> [Short problem 1]: In the records below, turn the lines from the one containing "Click Download file" to the one containing "Action: pyautogui.click(x=242, y=202)" into a numbered list, including both of those lines and leaving out blank lines.

Substitute Trading and the Effectiveness of Insider Trading Regulations

48 Pages Posted: 20 Mar 2006

See all articles by Hui Huang

Hui Huang

Department of Economics, University of Waterloo

Date Written: October 2006

Abstract

US securities laws prohibit insiders from using inside information to trade their own stocks. But it is not illegal for insiders to trade related stocks, such as stocks of their firm's competitors, suppliers, and customers. Borrowing from the law literature (Ayres and Bankman, 2001), we call insiders' trading in related stocks substitute trading. This paper studies the effectiveness of insider trading laws in the presence of substitute trading. We extend Kyle's (1985) model to a (static) model with two correlated firms, each with its own insider. We consider two different trading environments, an opaque one where the market maker observes only the order flow of the asset he makes the market in, and a transparent one where he also observes the order flow of the other (correlated) stock. We find that in transparent markets, insider trading regulations do limit insiders' ability to profit from inside information. However, in opaque markets, the regulations may actually increase insiders' profits.

> [Working data]:
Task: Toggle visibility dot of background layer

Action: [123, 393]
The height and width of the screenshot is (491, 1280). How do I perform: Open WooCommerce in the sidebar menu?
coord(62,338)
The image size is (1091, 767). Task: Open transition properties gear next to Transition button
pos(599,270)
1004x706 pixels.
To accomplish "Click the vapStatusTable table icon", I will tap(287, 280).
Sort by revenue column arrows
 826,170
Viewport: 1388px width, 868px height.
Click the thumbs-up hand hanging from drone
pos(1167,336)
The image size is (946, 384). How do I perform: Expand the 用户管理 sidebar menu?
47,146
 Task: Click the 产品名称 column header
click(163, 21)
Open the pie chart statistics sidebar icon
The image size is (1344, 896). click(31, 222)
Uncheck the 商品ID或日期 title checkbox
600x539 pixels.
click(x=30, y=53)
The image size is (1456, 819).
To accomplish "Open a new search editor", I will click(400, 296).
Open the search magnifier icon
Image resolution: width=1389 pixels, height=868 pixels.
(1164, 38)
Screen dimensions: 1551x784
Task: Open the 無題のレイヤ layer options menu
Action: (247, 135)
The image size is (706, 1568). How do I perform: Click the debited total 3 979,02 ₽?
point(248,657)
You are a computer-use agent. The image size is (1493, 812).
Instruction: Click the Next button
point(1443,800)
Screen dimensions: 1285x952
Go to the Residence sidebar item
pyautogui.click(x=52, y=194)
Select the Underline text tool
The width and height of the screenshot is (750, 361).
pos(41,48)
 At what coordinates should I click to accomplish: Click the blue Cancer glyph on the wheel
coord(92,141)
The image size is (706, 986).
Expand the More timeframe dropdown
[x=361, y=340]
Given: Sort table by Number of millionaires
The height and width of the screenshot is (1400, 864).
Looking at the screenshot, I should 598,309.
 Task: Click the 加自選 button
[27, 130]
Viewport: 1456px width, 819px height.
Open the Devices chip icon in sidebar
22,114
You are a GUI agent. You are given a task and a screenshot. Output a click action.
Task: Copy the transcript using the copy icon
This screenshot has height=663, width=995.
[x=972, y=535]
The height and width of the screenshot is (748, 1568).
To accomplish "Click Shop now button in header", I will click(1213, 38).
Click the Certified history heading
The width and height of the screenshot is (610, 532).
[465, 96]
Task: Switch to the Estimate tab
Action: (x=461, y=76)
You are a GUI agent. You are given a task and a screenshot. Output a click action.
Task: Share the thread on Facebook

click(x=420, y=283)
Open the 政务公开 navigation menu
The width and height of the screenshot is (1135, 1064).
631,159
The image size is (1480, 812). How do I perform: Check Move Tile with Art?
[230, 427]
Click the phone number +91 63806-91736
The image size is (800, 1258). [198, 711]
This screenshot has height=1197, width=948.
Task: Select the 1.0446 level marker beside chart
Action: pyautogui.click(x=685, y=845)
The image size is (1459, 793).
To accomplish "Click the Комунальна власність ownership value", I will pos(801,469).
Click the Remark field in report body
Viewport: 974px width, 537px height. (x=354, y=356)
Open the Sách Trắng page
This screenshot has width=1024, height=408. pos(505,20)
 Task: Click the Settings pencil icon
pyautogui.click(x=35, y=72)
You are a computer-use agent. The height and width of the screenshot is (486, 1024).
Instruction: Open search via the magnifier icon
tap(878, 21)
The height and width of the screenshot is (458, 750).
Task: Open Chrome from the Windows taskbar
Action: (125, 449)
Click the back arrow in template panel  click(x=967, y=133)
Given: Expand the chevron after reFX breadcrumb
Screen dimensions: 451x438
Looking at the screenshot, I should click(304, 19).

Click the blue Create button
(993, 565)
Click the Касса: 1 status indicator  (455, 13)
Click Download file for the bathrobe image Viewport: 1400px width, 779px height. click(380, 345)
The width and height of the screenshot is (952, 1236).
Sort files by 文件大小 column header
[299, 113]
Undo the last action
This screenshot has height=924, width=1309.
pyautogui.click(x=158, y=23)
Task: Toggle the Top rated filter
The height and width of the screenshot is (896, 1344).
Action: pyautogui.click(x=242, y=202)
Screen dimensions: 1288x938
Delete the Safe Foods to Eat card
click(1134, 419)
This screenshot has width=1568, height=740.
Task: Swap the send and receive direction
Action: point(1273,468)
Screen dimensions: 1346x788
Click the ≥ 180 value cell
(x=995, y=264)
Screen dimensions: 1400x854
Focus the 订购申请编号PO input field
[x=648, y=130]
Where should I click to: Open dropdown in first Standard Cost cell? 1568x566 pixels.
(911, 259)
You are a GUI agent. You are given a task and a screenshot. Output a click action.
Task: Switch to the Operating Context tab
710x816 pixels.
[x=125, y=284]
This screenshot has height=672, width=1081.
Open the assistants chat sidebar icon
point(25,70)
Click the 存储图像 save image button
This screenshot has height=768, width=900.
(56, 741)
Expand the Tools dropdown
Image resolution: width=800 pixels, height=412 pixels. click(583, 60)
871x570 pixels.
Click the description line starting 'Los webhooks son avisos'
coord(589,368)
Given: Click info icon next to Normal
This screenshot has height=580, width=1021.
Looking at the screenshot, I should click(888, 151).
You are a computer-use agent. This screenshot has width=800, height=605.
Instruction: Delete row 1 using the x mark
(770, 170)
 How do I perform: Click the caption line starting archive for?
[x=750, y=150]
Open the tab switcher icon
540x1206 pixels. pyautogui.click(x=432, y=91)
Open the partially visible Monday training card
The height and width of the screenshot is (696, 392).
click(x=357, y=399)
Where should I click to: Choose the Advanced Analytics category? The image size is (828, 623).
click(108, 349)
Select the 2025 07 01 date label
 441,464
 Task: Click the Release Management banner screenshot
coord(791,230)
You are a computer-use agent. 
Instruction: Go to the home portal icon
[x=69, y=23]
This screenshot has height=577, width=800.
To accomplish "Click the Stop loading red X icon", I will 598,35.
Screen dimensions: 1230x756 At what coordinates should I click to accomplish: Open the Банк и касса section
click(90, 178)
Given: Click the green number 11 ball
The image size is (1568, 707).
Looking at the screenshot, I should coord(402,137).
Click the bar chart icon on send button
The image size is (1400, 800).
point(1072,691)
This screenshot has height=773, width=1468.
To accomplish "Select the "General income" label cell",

> [Short problem 2]: Pick up the abstract on substitute trading and insider trading laws from where it stops.

> [Expected output 1]:
1. Click Download file for the bathrobe image Viewport: 1400px width, 779px height. click(380, 345)
2. The width and height of the screenshot is (952, 1236).
3. Sort files by 文件大小 column header
4. [299, 113]
5. Undo the last action
6. This screenshot has height=924, width=1309.
7. pyautogui.click(x=158, y=23)
8. Task: Toggle the Top rated filter
9. The height and width of the screenshot is (896, 1344).
10. Action: pyautogui.click(x=242, y=202)

> [Expected output 2]:
Keywords: Substitute Trading, Stocks of Related Firms, Insider Trading Regulations.

JEL Classification: G14, G18.

Suggested Citation

Huang, Hui, Substitute Trading and the Effectiveness of Insider Trading Regulations (October 2006). Available at SSRN: https://ssrn.com/abstract=829425 or http://dx.doi.org/10.2139/ssrn.829425

Hui Huang (Contact Author)

Department of Economics, University of Waterloo ( email )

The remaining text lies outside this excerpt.